Fragmento del texto —
candidez. En los hechos le permite al proletario desocupado “cuyo trabajo no
necesita”, “desaparecer” de alguna manera, tarde o temprano: así lo demuestran
las estadísticas de deterioro de la salud pública, de mortalidad infantil, los
crímenes contra la propiedad en todas las épocas de crisis.
Por otra
parte, la sociedad contemporánea no ha encontrado el remedio para la
desocupación. Y sin embargo no se trata de una ley de la naturaleza, ni de una
fuerza física de la naturaleza, ni de un poder sobrenatural, sino de un
producto de relaciones económicas puramente humanas. Una vez más nos
encontramos con un enigma económico, que nadie desea que nadie provoca adrede,
pero que se sucede periódicamente, con la regularidad de un fenómeno natural,
por encima de las cabezas de los hombres podríamos decir. Ni siquiera tenemos
necesidad de recurrir a hechos tan notables de la vida cotidiana como las
depresiones y la desocupación, es decir, calamidades que quedan fuera de la
esfera de lo normal (al menos la opinión pública sostiene que dichos eventos
conforman una excepción al curso normal de los acontecimientos).

Qué hacer —
1 - Por favor, transcribe del fragmento sobre la desocupación el pasaje que comienza con las palabras que contienen "candidez. En los" y concluye con "épocas de crisis.".
2 - Según el fragmento sobre la desocupación, ¿qué no ha encontrado la sociedad contemporánea?

Registros —
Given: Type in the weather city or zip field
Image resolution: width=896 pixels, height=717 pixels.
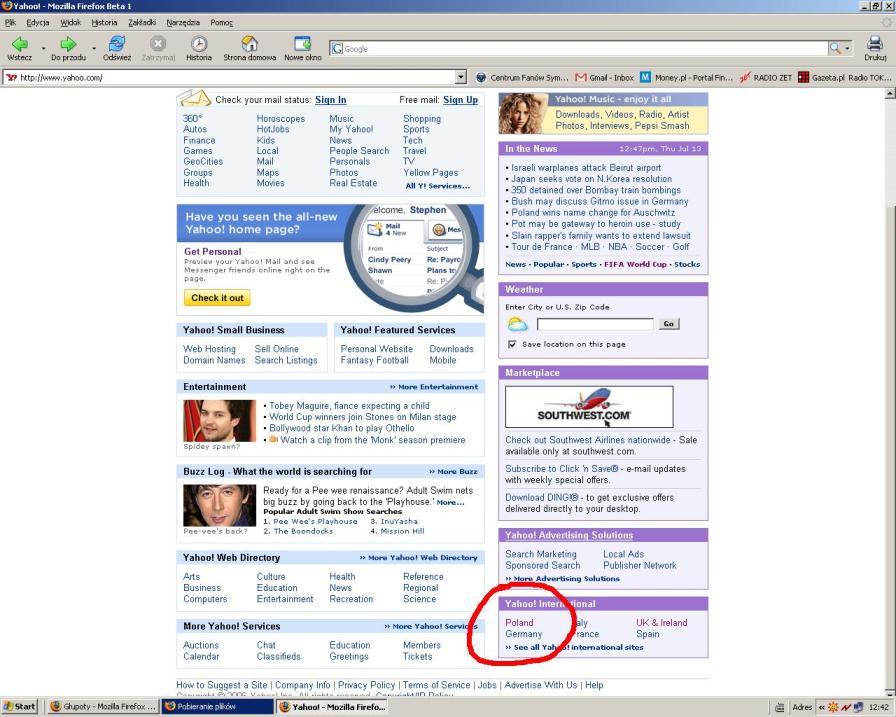Looking at the screenshot, I should coord(594,324).
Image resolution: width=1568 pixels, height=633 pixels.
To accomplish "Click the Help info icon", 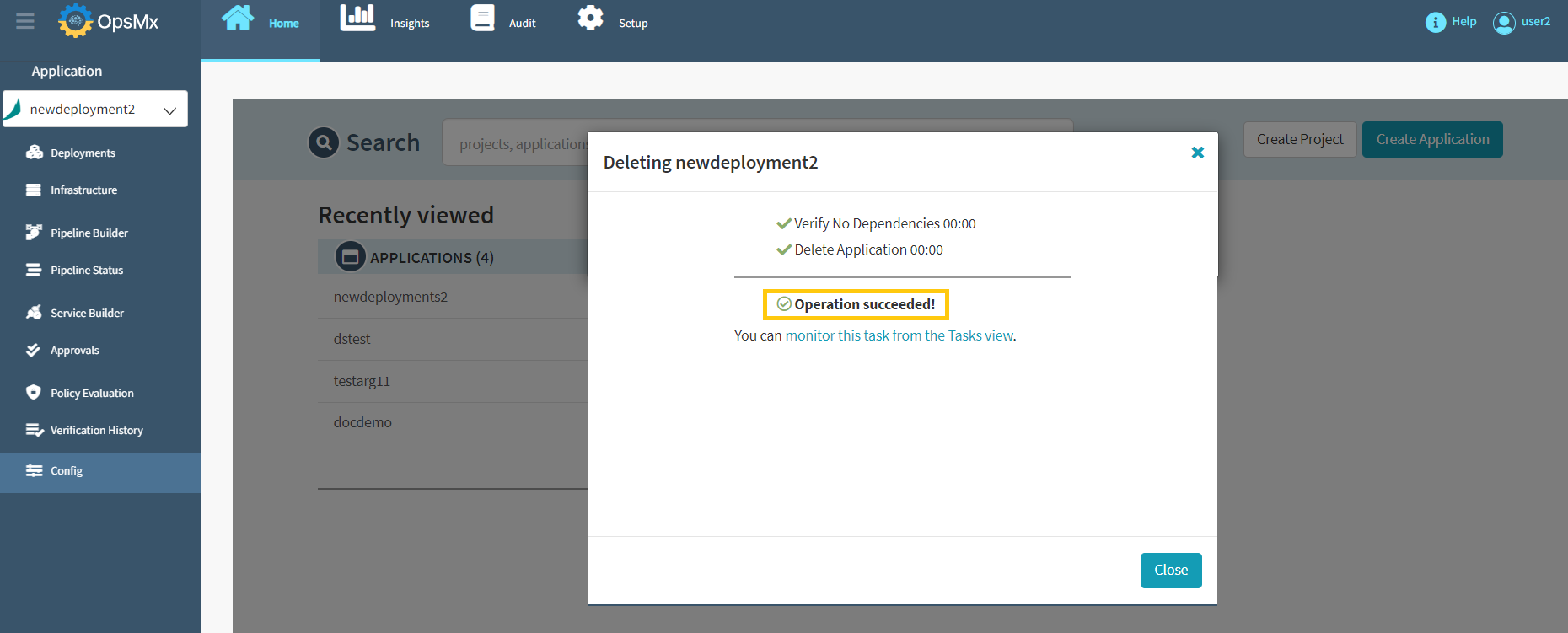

Soluciones —
1 -
candidez. En los hechos le permite al proletario desocupado “cuyo trabajo no
necesita”, “desaparecer” de alguna manera, tarde o temprano: así lo demuestran
las estadísticas de deterioro de la salud pública, de mortalidad infantil, los
crímenes contra la propiedad en todas las épocas de crisis.

2 - El remedio para la desocupación.